(Records from a dataset)

==*==

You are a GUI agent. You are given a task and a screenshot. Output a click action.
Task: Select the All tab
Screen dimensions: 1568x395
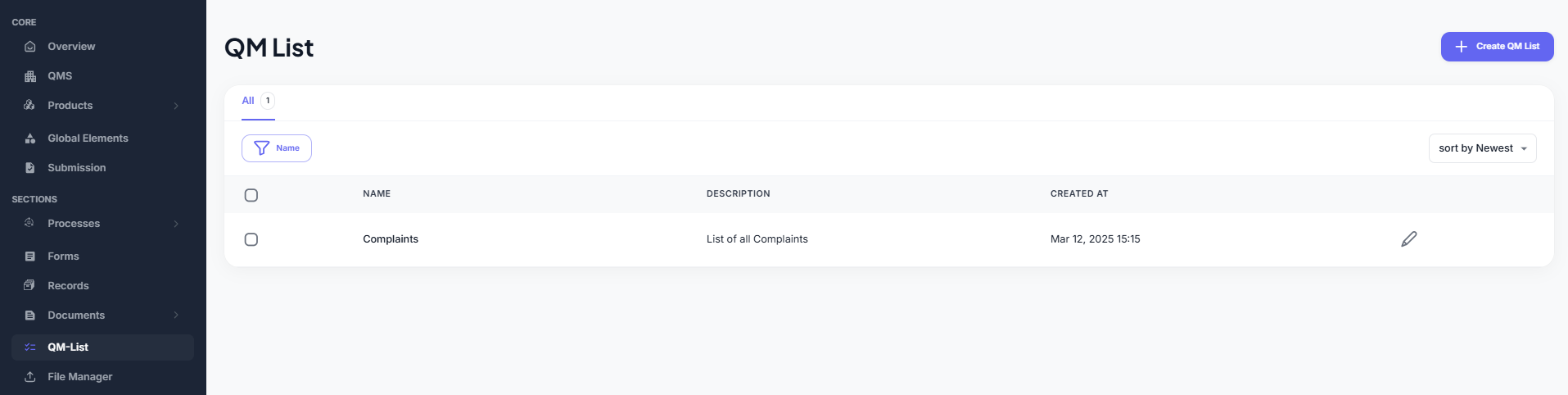[248, 101]
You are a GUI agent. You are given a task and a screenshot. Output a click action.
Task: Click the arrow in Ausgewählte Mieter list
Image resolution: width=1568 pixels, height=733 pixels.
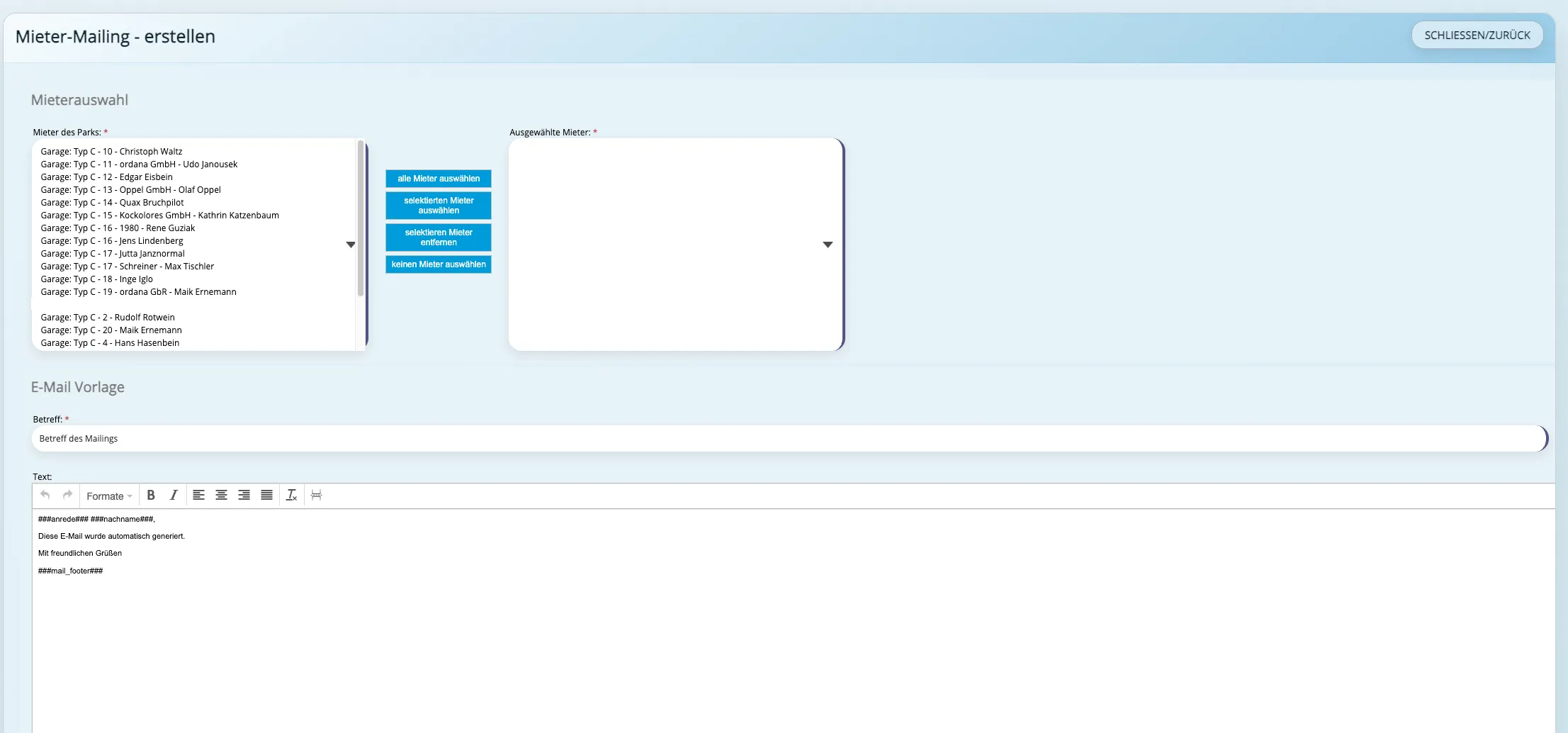(828, 245)
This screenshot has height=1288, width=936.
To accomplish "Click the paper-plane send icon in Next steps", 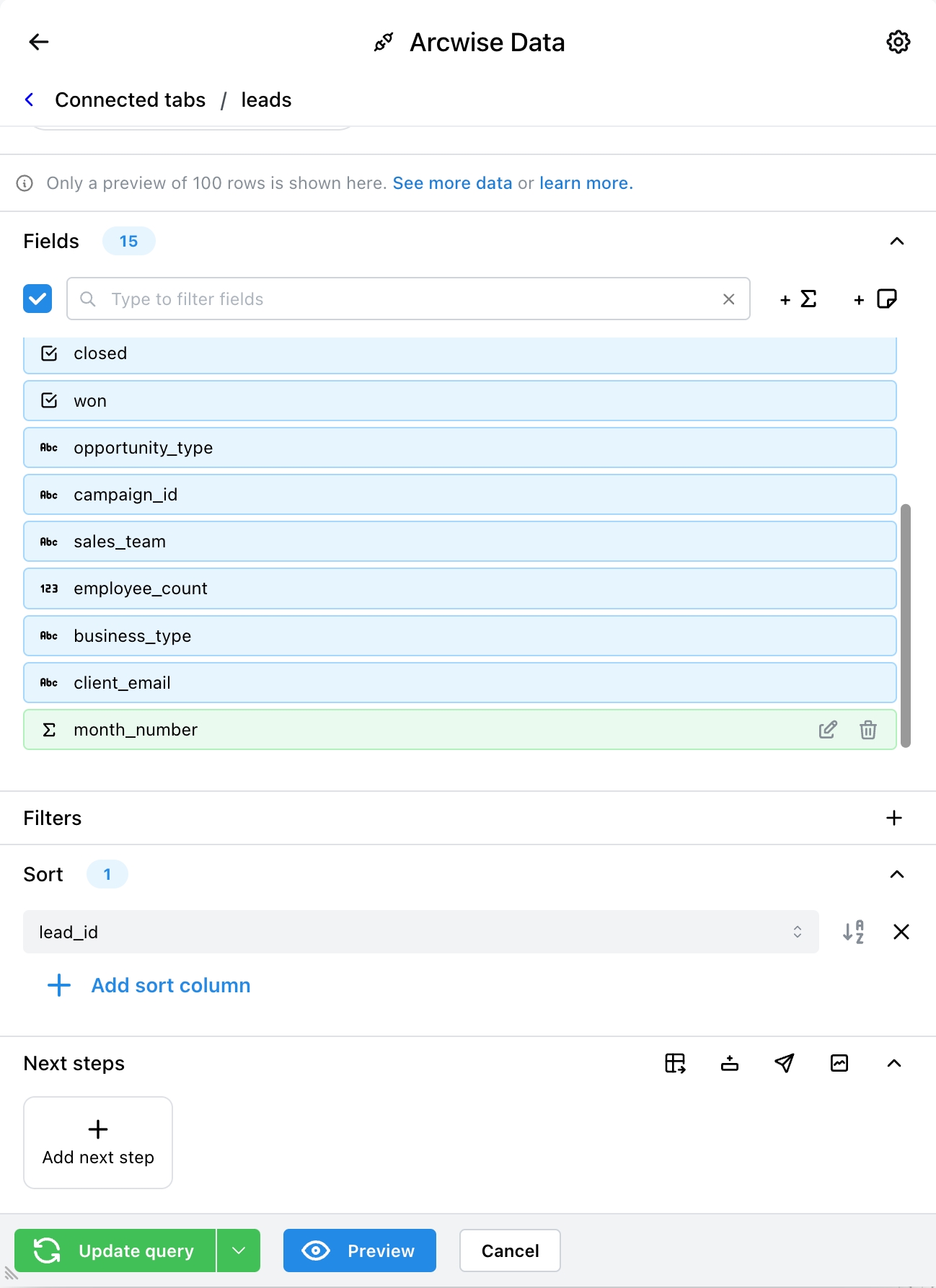I will point(785,1063).
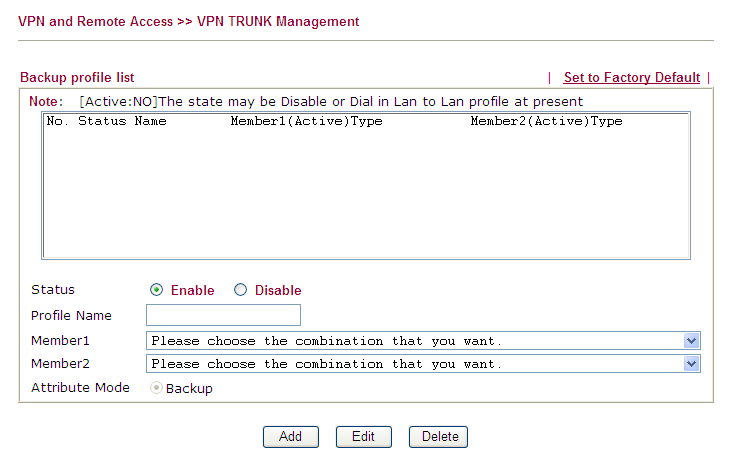Choose the Backup attribute mode radio
Viewport: 732px width, 462px height.
coord(156,388)
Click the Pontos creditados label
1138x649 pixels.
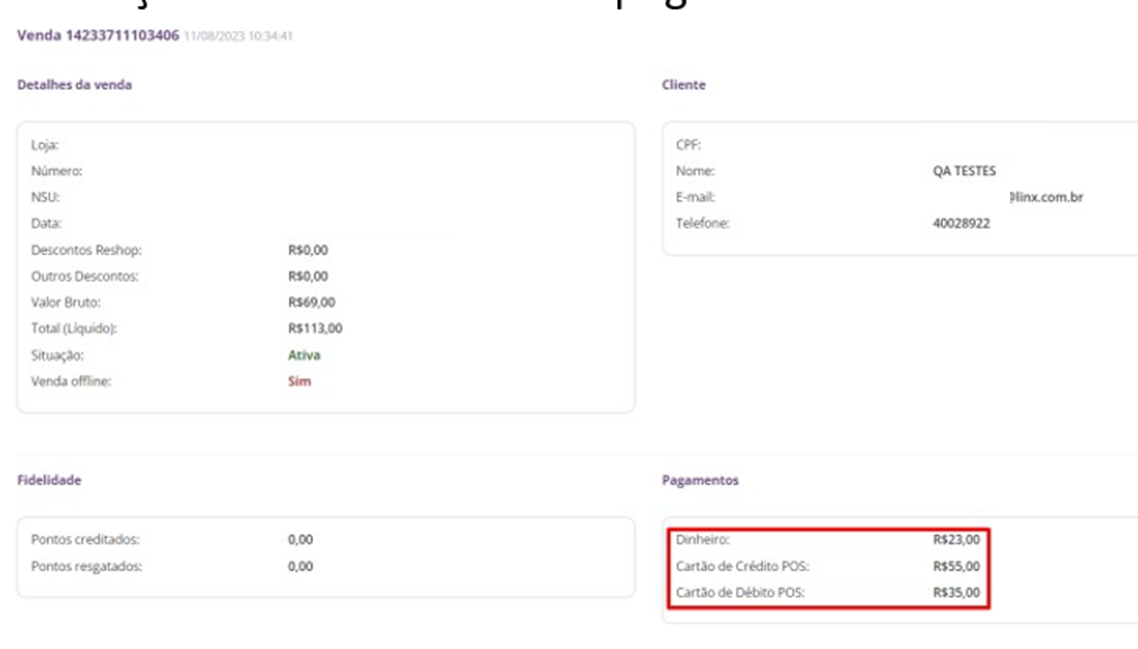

==*==

■ Aim of the task
Leave the pictures out, and restate exactly the lines from the start of the records through the one that contains "Task: Click the".

■ Solved exercise
You are a GUI agent. You are given a task and a screenshot. Output a click action.
Task: Select the All tab
Screen dimensions: 1568x395
[248, 101]
You are a GUI agent. You are given a task and a screenshot. Output a click action.
Task: Click the arrow in Ausgewählte Mieter list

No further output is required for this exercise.